# [Available data]
++++++++++
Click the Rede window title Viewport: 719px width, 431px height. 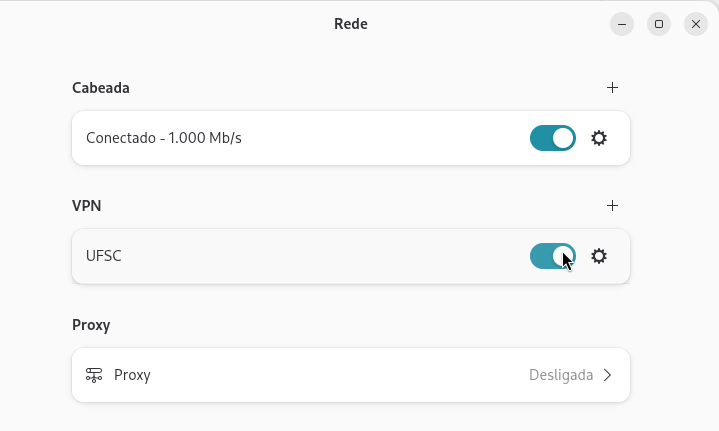tap(351, 24)
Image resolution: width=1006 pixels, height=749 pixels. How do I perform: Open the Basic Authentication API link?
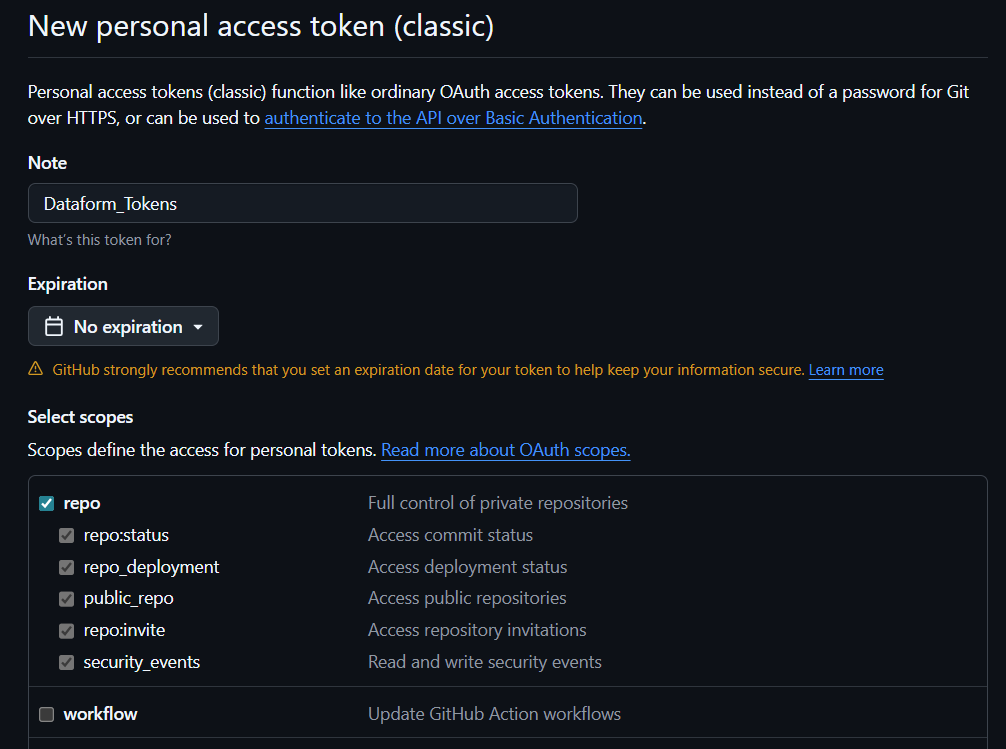(453, 118)
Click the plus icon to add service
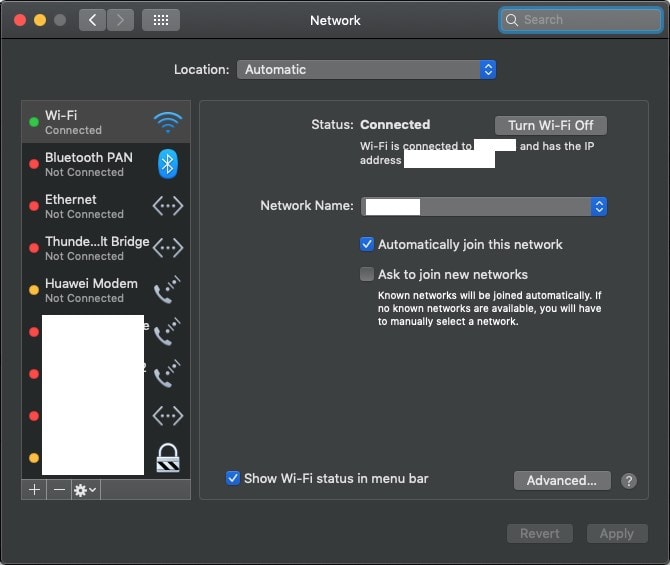670x565 pixels. [x=34, y=490]
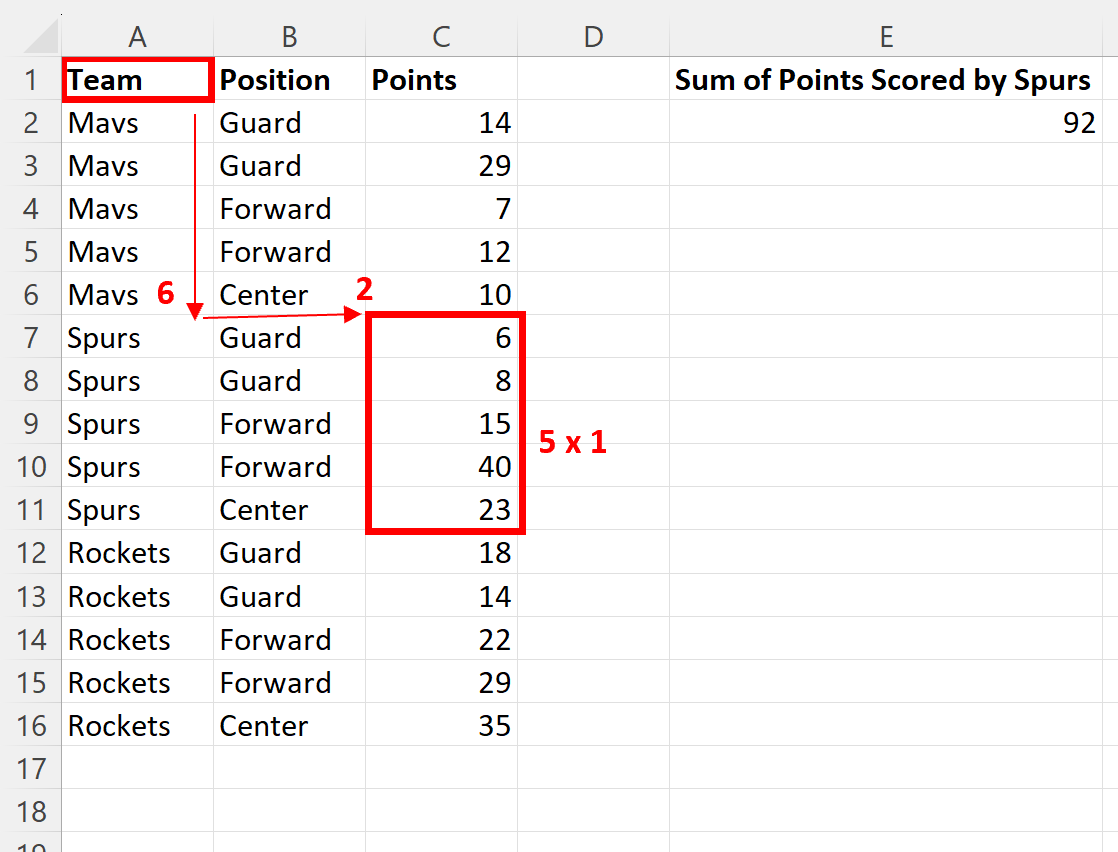Select the empty column D header
This screenshot has width=1118, height=852.
(x=593, y=37)
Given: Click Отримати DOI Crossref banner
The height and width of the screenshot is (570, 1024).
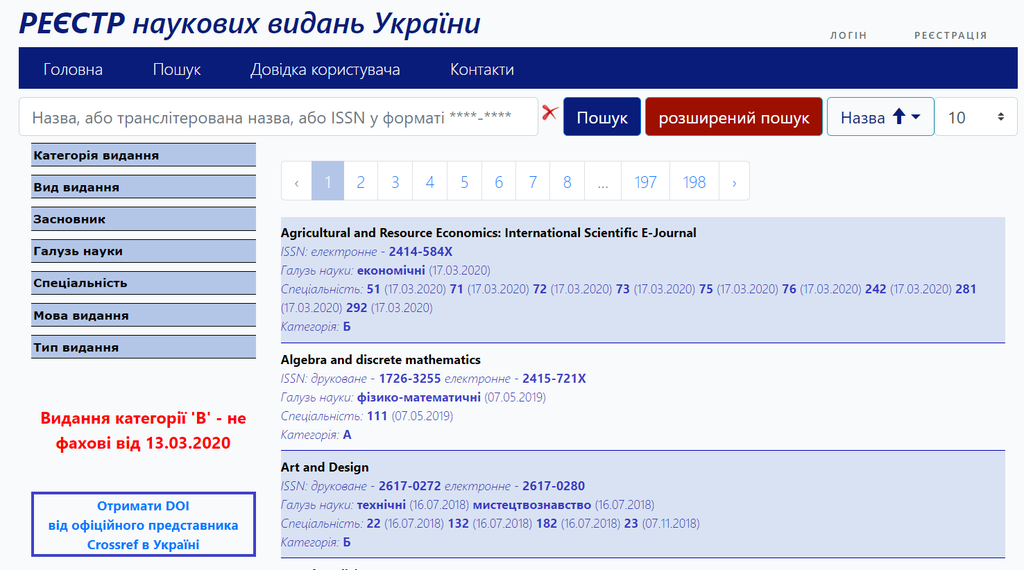Looking at the screenshot, I should (x=143, y=525).
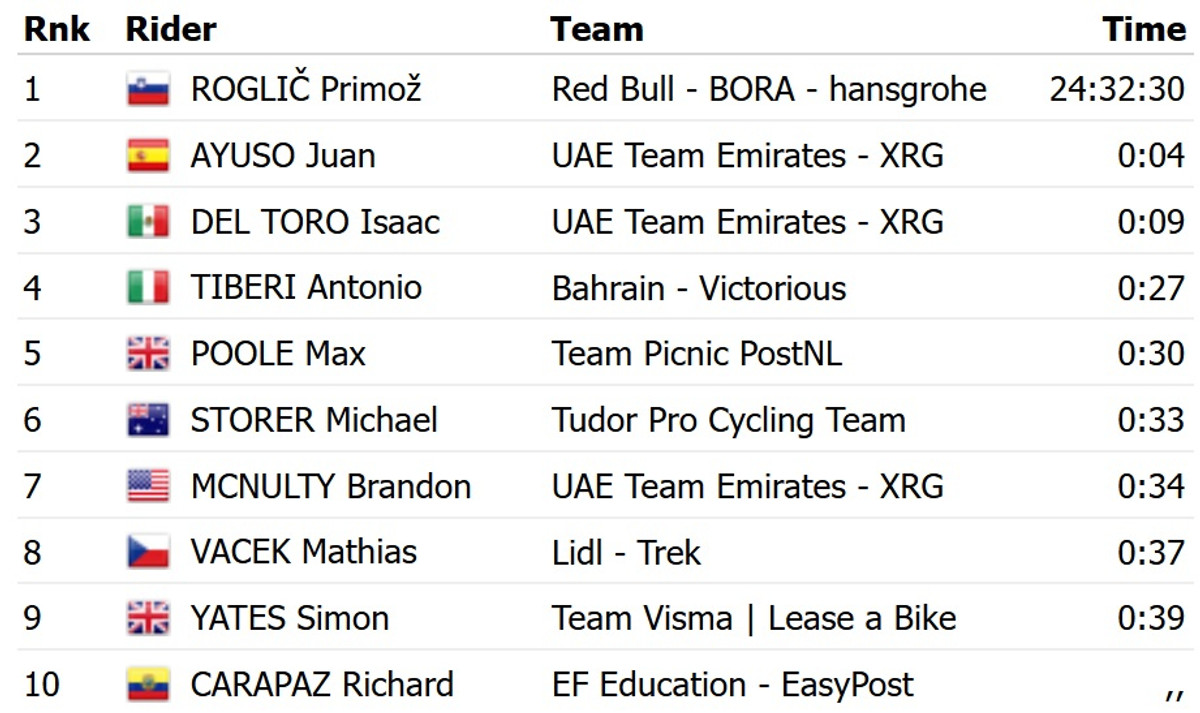The height and width of the screenshot is (713, 1200).
Task: Click the Slovenian flag beside Roglič
Action: click(x=148, y=90)
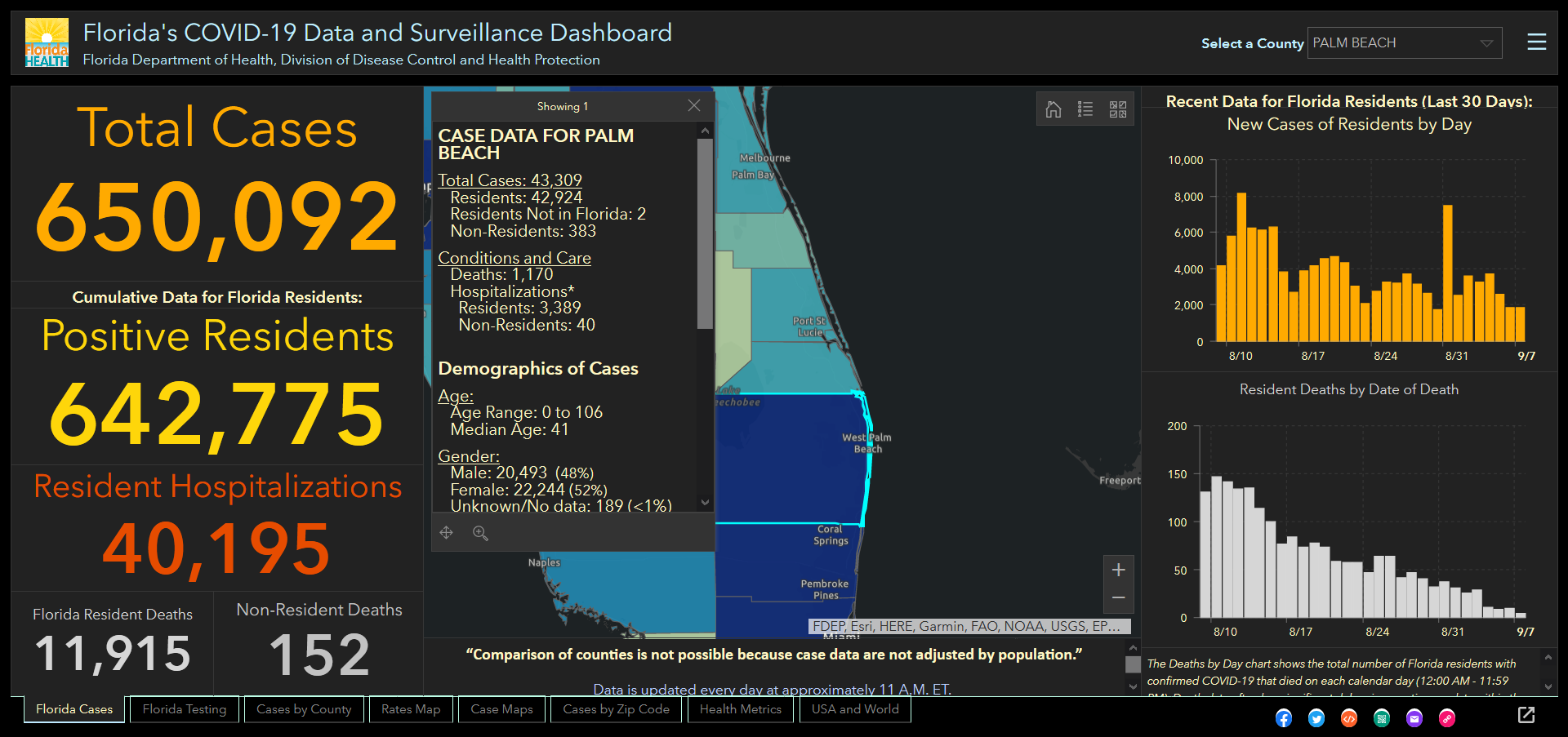1568x737 pixels.
Task: Click the pan-to icon in popup footer
Action: (x=446, y=533)
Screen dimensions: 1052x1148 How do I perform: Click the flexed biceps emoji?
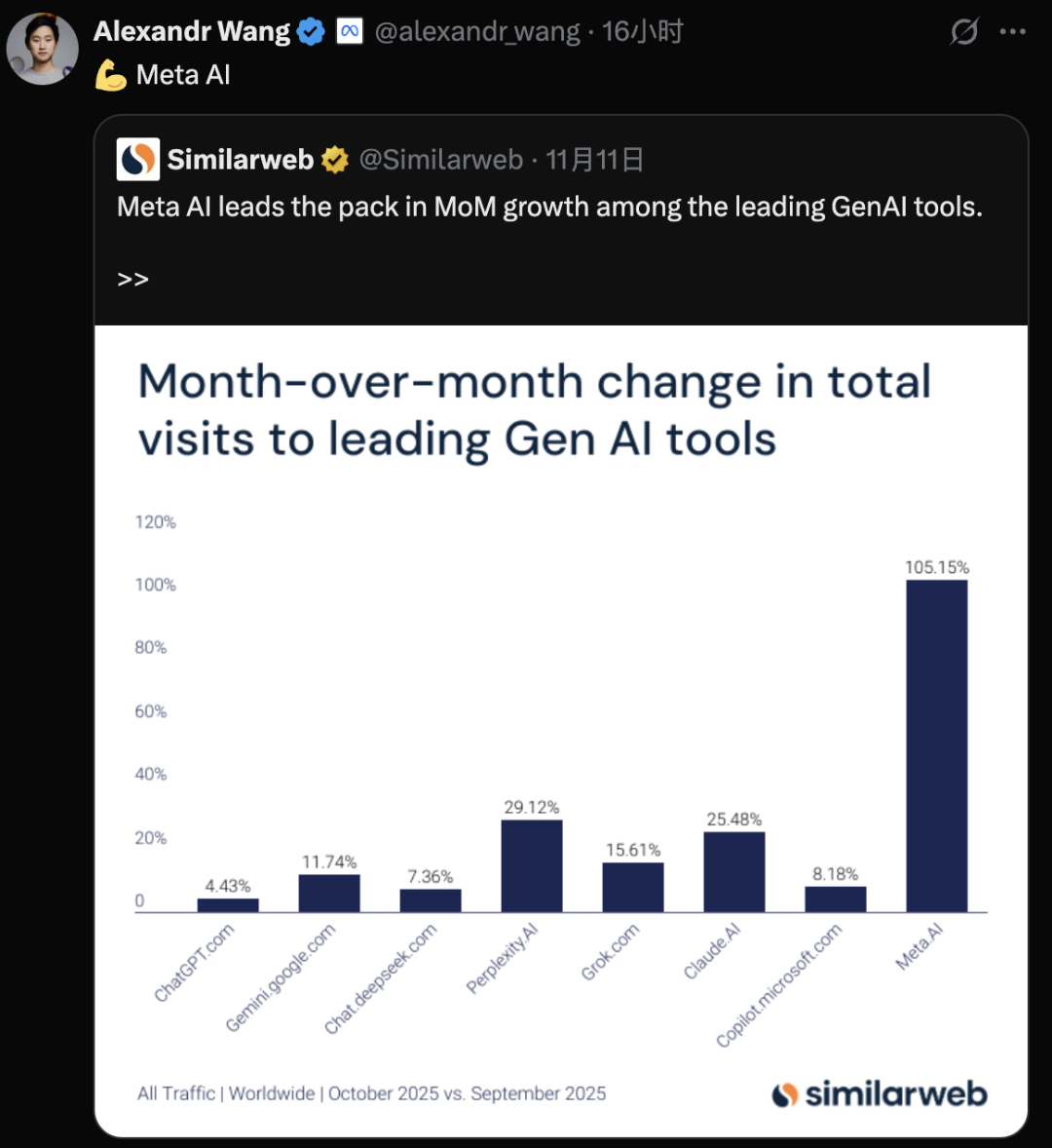point(111,76)
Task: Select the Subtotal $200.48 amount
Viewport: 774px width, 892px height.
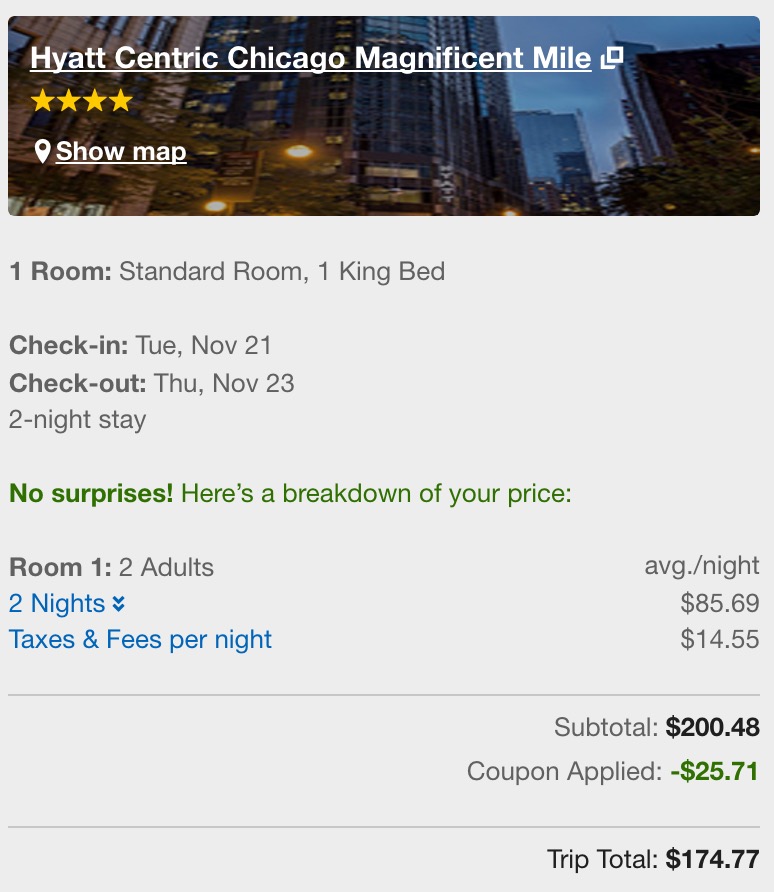Action: coord(712,727)
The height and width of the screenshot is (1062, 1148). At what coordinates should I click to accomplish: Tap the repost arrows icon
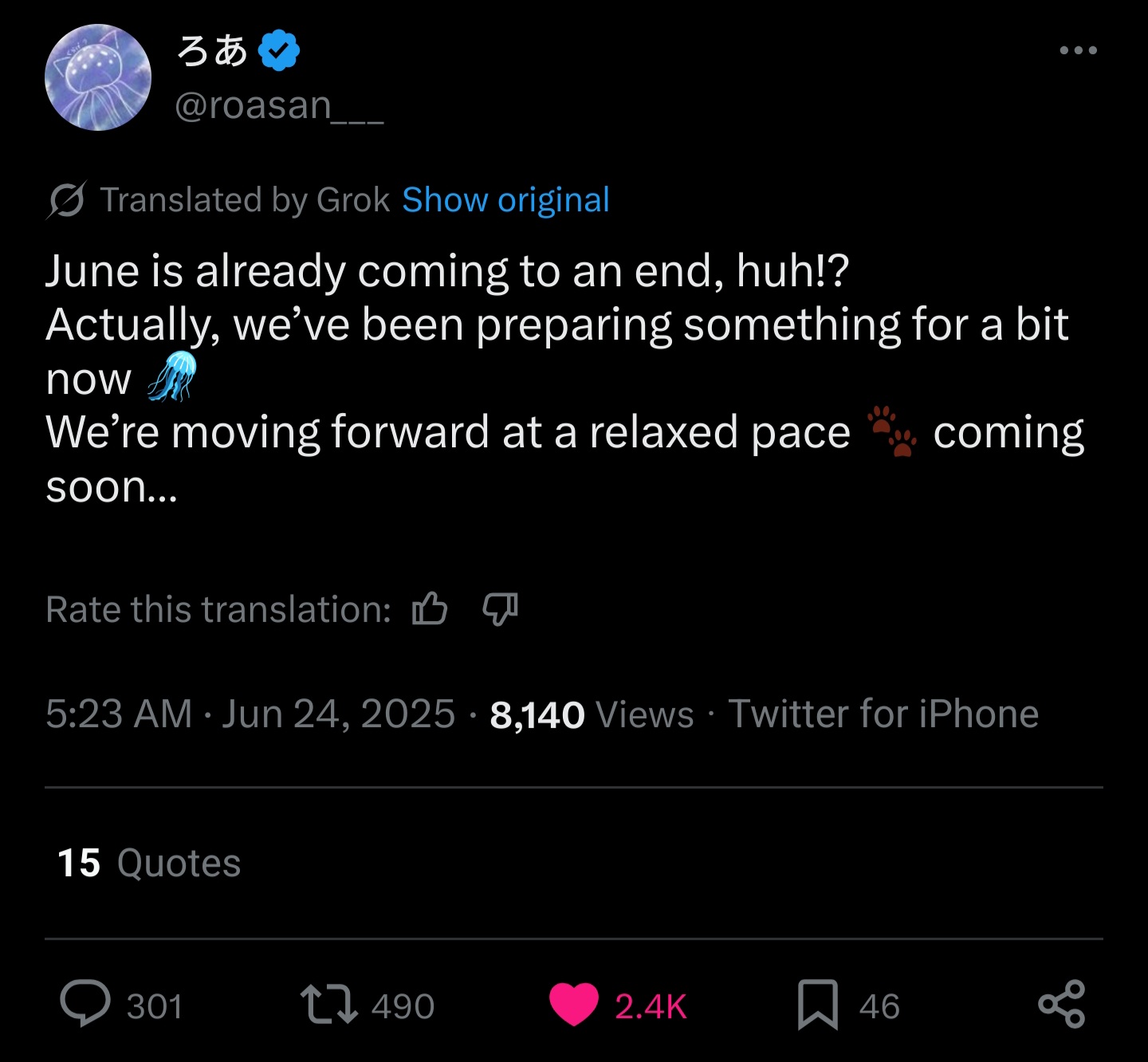[328, 1005]
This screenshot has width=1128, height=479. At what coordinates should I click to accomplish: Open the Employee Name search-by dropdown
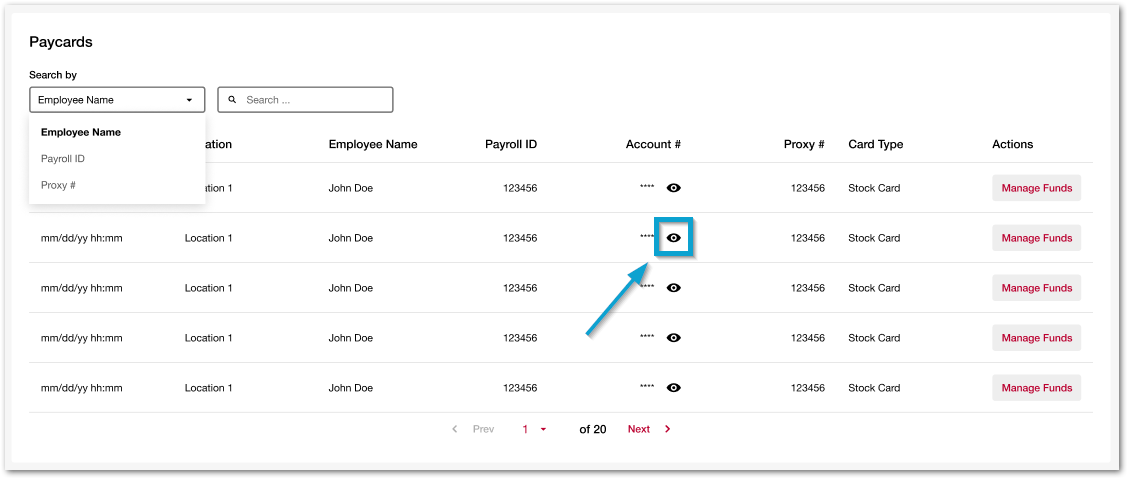click(117, 100)
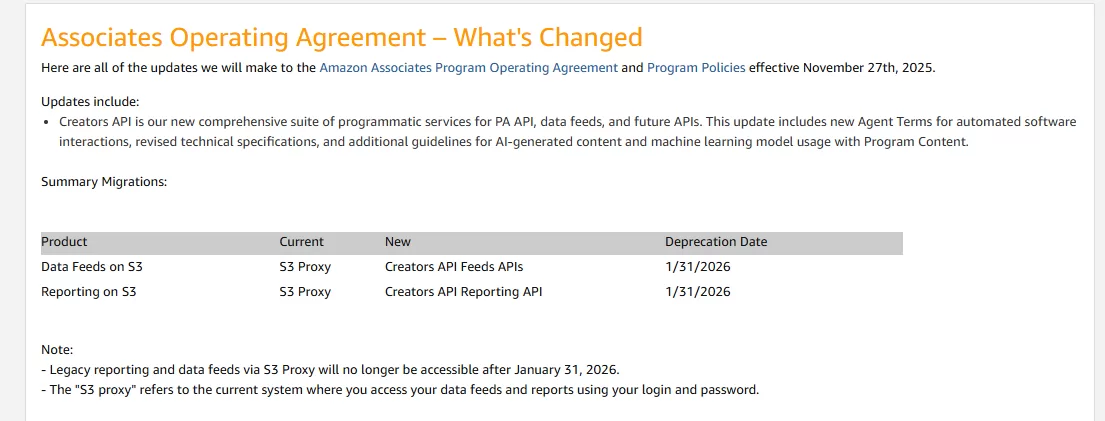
++++++++++
# [Problem description]
Starting at the line that holds "Task: Select the Subtotal $200.48 amount", write out every remaining line of the material above exactly as it appears. Pictures should not be copied.

# [Solution to this task]
Task: Select the Subtotal $200.48 amount
Viewport: 774px width, 892px height.
Action: coord(712,727)
The height and width of the screenshot is (1062, 1148). At what coordinates should I click to accomplish: Tap the repost arrows icon
[328, 1005]
This screenshot has width=1128, height=479. At what coordinates should I click to accomplish: Open the Employee Name search-by dropdown
click(117, 100)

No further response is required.